Este proceso de crecimiento y reducción pone de manifiesto lo expuesto que está el sistema frente a crisis sanitarias y variaciones repentinas en la oferta, ya que la industria se sustenta en gran medida en la estabilidad biológica de las aves y en la confianza del consumidor.
Cambios en los hábitos de consumo
El comportamiento de los compradores también desempeña un papel clave. Durante el periodo de precios elevados, muchos hogares redujeron la frecuencia de compra de huevos o buscaron sustitutos. Restaurantes y empresas de alimentos ajustaron menús y recetas para compensar el aumento de costos.
Michael Swanson, economista agrícola principal del Instituto Agroalimentario de Wells Fargo, afirma que estos ajustes no se revierten de manera inmediata. Aun cuando los precios disminuyen, los consumidores pueden demorarse en retomar sus antiguos patrones de consumo. La sensación de inestabilidad influye en cómo deciden comprar.
Para que la demanda recupere un crecimiento estable, es necesario que los precios se mantengan bajos durante el tiempo suficiente para restaurar la confianza. No obstante, este reajuste exige un proceso prolongado y podría alargar los problemas financieros que afrontan los productores.
La gripe aviar como amenaza persistente
Aunque el número de brotes ha disminuido en comparación con el año anterior, el virus de la gripe aviar continúa presente. Su alta capacidad de contagio, especialmente a través de aves silvestres migratorias, mantiene a la industria en estado de alerta.
Con la intención de evitar fluctuaciones severas en el futuro, diversas asociaciones agrícolas han impulsado la creación de una vacuna efectiva. El Departamento de Agricultura de Estados Unidos comunicó hace poco una inversión de 100 millones de dólares para impulsar la investigación y el desarrollo de vacunas contra la enfermedad.
No obstante, la implementación de una estrategia de vacunación genera debate. Estados Unidos es un importante exportador de productos avícolas, y algunos países importadores no aceptan aves vacunadas. Además, las vacunas actuales no eliminan completamente la posibilidad de transmisión, lo que complica su adopción masiva.
Emily Metz subraya que los agricultores necesitan herramientas adicionales para enfrentar el virus y evitar que la industria continúe atrapada en ciclos extremos de escasez y sobreoferta. La previsibilidad, afirma, es esencial para garantizar estabilidad a largo plazo.
Un mercado que procura alcanzar estabilidad
La evolución reciente del precio de los huevos en Estados Unidos pone de relieve lo complejo que puede ser el funcionamiento de los mercados agroalimentarios, donde factores sanitarios, logísticos, económicos y conductuales se combinan e influyen mutuamente hasta definir lo que finalmente aparece en las góndolas.

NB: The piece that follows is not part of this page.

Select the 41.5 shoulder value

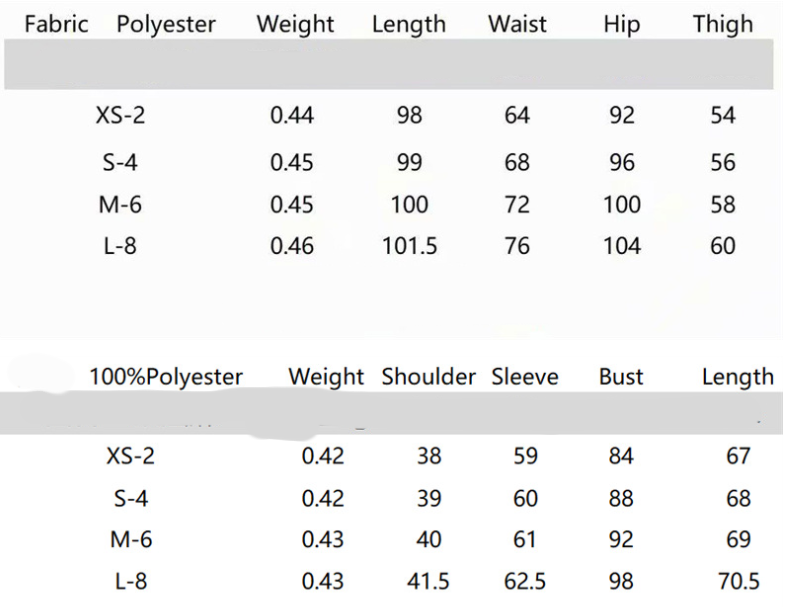point(429,581)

En el corto plazo, los consumidores se benefician de precios más accesibles. Sin embargo, el bienestar del productor es un componente clave para la sostenibilidad del sistema. Si las pérdidas persisten, podrían reducirse inversiones en bioseguridad, infraestructura y bienestar animal.

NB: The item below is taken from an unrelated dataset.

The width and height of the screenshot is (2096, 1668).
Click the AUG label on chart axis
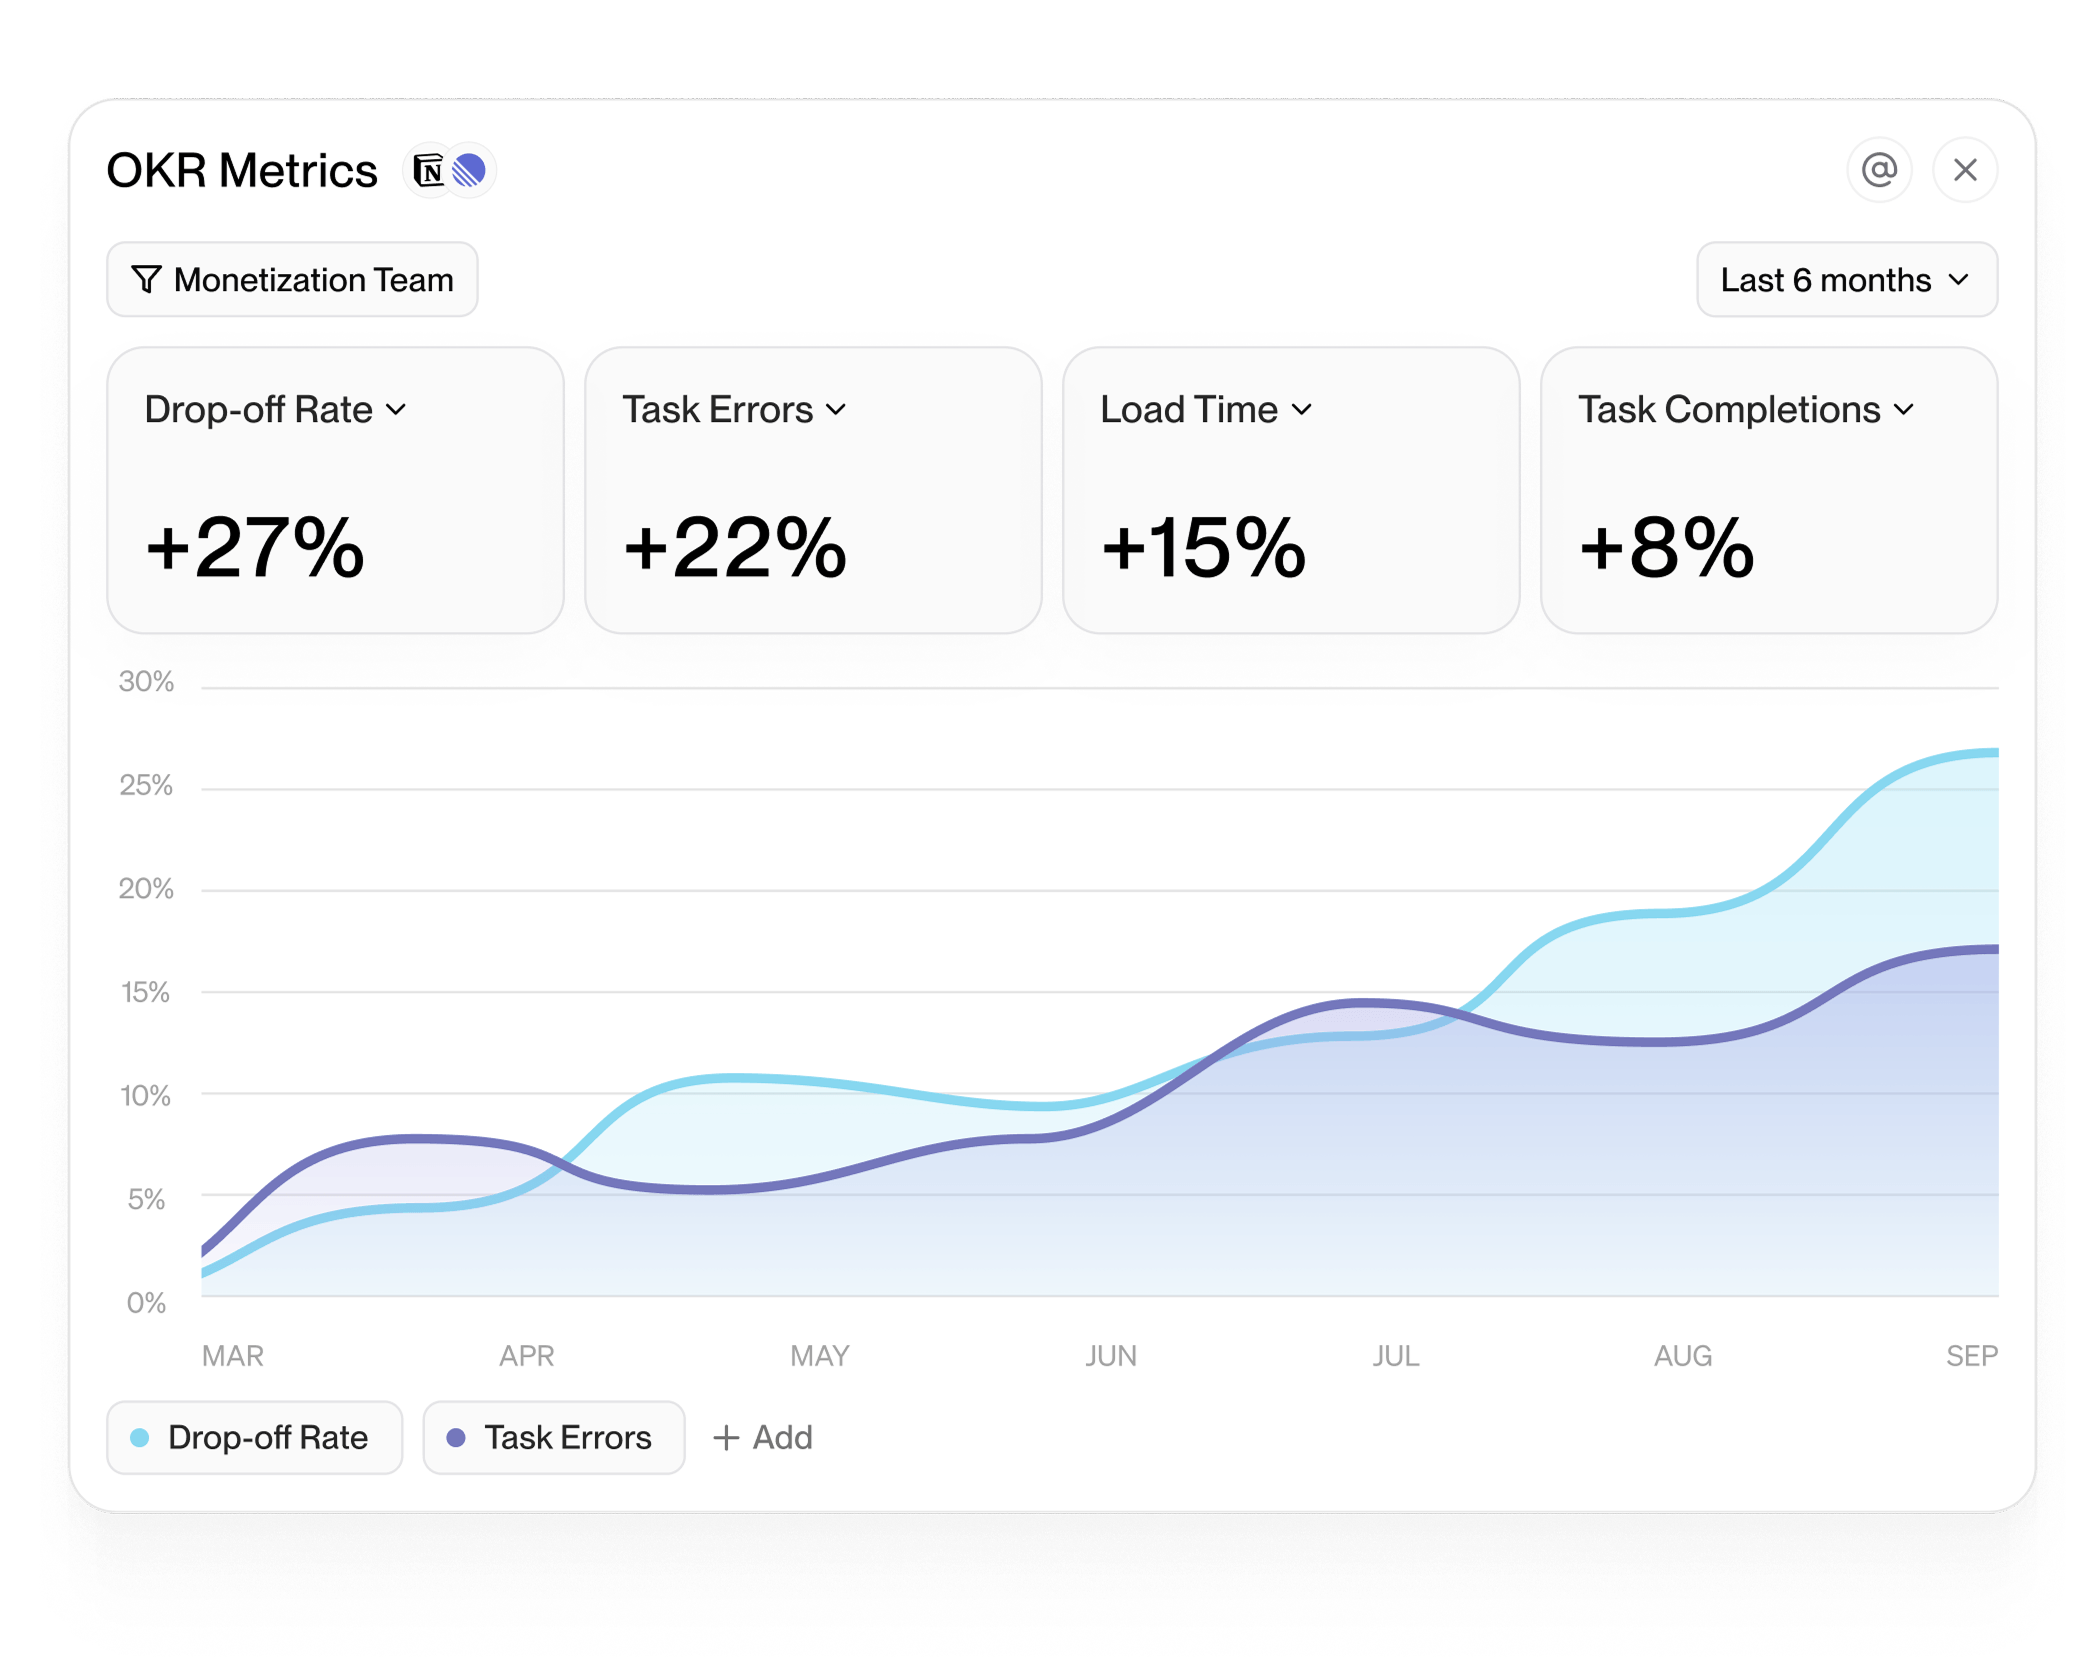[1683, 1356]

El balance entre la oferta y la demanda exige una coordinación sólida y una notable capacidad de adaptación, y lo vivido el último año evidencia que el sector logra repuntar con rapidez frente a una crisis sanitaria, aunque también pone de manifiesto que un repunte acelerado puede provocar desequilibrios adicionales.
La industria avícola estadounidense atraviesa así un periodo de reajuste, donde los compradores experimentan cierto respiro en sus gastos, mientras los productores analizan cómo sostenerse en un panorama de márgenes limitados y una elevada incertidumbre; el porvenir del sector quedará supeditado a su habilidad para adaptarse, impulsar innovaciones y anticipar nuevas disrupciones.
En un mercado tan sensible a factores externos, la historia reciente de los huevos en Estados Unidos ofrece una lección clara: la abundancia y la escasez pueden alternarse con rapidez, y el verdadero desafío radica en construir un sistema capaz de amortiguar esos extremos sin comprometer la viabilidad económica de quienes lo sostienen.